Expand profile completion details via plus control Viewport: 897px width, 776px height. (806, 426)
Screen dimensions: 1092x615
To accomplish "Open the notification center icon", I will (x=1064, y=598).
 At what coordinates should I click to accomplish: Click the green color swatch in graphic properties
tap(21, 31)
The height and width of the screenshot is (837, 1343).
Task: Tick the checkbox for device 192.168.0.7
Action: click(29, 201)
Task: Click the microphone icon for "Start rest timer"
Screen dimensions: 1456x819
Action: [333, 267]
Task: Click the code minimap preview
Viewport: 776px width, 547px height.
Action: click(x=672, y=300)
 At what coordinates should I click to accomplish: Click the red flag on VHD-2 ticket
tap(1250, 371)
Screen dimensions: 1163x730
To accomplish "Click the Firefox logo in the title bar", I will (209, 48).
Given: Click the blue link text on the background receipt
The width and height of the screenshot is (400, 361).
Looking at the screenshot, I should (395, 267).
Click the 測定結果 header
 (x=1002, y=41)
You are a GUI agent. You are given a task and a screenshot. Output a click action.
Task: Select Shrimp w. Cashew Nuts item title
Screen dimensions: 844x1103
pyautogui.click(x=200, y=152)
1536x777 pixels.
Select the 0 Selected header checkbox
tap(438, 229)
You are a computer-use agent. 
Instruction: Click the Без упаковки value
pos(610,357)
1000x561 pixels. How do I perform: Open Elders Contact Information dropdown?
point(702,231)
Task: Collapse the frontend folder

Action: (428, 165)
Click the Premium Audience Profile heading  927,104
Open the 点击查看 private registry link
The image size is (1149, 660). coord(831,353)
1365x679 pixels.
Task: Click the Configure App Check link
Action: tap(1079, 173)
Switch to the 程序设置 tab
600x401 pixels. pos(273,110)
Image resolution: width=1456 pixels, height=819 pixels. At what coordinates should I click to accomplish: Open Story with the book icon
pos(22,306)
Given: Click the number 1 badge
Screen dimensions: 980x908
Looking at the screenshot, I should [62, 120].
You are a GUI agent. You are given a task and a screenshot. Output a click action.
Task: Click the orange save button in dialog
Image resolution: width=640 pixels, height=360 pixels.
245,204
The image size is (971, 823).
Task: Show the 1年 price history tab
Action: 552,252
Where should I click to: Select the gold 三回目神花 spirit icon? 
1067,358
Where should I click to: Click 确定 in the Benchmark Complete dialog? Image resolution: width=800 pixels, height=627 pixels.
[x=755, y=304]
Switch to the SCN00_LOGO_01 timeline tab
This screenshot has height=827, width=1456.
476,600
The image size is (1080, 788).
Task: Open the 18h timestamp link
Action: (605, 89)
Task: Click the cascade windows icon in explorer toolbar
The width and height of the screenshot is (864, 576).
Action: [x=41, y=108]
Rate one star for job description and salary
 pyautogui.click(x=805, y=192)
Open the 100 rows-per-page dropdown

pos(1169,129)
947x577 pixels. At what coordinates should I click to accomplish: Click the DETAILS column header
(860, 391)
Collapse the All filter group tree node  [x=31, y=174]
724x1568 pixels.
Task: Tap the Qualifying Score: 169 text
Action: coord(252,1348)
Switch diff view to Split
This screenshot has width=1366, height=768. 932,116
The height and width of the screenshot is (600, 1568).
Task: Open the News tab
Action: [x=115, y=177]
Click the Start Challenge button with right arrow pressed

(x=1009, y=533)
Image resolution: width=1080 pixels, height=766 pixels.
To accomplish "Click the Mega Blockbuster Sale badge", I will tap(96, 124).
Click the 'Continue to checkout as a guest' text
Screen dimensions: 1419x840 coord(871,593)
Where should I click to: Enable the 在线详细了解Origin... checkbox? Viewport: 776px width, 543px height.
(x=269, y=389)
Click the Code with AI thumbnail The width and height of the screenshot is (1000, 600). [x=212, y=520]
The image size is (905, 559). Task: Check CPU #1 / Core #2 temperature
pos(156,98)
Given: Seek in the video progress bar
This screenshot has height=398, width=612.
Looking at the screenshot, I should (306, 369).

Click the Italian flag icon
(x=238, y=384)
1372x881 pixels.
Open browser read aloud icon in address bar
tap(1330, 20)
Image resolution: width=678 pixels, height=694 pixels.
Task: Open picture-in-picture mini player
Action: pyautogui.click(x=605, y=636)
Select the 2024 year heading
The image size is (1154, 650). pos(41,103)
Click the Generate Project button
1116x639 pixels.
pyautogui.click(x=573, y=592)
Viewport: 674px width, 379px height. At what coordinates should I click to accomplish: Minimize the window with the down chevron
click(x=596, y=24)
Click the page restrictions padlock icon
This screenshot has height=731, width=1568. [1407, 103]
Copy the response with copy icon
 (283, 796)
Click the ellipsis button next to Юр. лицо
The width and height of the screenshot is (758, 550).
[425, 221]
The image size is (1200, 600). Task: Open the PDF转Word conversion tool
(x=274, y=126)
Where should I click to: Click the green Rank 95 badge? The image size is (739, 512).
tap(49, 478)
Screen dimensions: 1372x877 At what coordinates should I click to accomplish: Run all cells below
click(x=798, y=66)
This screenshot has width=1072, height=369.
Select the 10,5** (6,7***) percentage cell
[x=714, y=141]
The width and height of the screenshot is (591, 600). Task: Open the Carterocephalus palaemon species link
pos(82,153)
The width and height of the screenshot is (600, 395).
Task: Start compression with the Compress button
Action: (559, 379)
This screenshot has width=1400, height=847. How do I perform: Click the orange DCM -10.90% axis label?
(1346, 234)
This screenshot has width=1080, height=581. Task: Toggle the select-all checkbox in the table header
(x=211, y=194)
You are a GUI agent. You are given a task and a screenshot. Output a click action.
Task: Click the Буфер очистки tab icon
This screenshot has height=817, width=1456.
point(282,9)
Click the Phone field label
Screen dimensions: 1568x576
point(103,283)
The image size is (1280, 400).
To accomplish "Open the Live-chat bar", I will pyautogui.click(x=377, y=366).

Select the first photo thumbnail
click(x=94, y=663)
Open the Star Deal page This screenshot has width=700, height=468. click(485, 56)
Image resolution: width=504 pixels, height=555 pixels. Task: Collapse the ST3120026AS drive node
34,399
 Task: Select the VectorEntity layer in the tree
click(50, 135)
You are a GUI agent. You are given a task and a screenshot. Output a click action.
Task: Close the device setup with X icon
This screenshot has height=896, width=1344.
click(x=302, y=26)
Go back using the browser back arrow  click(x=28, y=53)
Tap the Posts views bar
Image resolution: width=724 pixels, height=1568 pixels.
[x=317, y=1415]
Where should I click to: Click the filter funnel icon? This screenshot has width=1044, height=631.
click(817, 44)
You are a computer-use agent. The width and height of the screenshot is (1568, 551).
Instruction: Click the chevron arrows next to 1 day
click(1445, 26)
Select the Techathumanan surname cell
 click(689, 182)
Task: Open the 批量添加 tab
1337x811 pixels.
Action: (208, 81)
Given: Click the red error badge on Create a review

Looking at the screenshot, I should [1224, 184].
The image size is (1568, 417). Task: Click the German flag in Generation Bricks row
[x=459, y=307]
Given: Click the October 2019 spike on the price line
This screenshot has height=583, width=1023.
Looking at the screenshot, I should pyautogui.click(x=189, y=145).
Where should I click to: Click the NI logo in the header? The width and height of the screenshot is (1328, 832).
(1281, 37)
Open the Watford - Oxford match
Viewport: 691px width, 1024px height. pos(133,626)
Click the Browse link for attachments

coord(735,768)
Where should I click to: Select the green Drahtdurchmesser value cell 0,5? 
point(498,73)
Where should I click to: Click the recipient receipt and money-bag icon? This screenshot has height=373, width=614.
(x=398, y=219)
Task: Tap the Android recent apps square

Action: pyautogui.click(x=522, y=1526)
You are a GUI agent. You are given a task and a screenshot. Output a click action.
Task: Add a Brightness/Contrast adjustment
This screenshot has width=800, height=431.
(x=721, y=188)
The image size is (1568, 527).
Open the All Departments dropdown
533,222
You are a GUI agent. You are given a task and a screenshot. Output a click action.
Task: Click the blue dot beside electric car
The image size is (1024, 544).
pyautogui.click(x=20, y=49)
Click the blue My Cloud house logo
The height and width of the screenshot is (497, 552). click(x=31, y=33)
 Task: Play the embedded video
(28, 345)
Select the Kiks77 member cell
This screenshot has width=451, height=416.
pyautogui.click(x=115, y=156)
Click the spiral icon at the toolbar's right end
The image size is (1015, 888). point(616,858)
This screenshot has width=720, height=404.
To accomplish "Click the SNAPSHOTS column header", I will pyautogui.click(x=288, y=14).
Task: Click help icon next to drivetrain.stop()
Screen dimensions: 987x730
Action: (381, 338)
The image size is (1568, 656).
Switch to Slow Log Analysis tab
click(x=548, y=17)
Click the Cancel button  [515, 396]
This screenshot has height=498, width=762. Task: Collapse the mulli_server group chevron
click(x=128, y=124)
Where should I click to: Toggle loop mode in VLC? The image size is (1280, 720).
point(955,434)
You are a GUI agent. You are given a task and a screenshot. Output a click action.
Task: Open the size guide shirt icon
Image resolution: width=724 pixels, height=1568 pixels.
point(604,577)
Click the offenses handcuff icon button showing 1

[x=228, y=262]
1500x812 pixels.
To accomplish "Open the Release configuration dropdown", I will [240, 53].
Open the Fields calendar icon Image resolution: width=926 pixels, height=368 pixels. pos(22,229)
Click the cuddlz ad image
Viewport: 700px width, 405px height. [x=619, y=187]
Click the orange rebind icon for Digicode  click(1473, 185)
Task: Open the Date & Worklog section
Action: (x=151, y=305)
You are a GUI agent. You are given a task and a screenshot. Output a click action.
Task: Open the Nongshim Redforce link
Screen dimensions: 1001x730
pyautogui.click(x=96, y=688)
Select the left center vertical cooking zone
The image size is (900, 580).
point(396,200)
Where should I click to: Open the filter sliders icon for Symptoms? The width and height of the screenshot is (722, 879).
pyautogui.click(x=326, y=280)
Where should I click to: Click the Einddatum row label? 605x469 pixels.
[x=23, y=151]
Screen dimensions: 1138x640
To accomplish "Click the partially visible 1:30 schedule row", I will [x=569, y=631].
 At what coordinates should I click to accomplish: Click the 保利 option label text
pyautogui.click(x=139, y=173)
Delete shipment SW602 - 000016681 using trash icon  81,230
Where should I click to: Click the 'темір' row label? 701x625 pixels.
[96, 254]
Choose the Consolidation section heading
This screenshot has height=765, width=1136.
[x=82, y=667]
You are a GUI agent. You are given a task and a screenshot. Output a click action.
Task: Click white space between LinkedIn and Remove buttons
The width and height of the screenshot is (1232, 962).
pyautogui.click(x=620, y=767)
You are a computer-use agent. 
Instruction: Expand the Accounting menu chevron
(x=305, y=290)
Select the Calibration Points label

--------------------------------------------------

Set down exactly the line that holds "Delete shipment SW602" and all lines after it to the end of the data.

Delete shipment SW602 - 000016681 using trash icon  81,230
Where should I click to: Click the 'темір' row label? 701x625 pixels.
[96, 254]
Choose the Consolidation section heading
This screenshot has height=765, width=1136.
[x=82, y=667]
You are a GUI agent. You are given a task and a screenshot. Output a click action.
Task: Click white space between LinkedIn and Remove buttons
The width and height of the screenshot is (1232, 962).
pyautogui.click(x=620, y=767)
You are a computer-use agent. 
Instruction: Expand the Accounting menu chevron
(x=305, y=290)
Select the Calibration Points label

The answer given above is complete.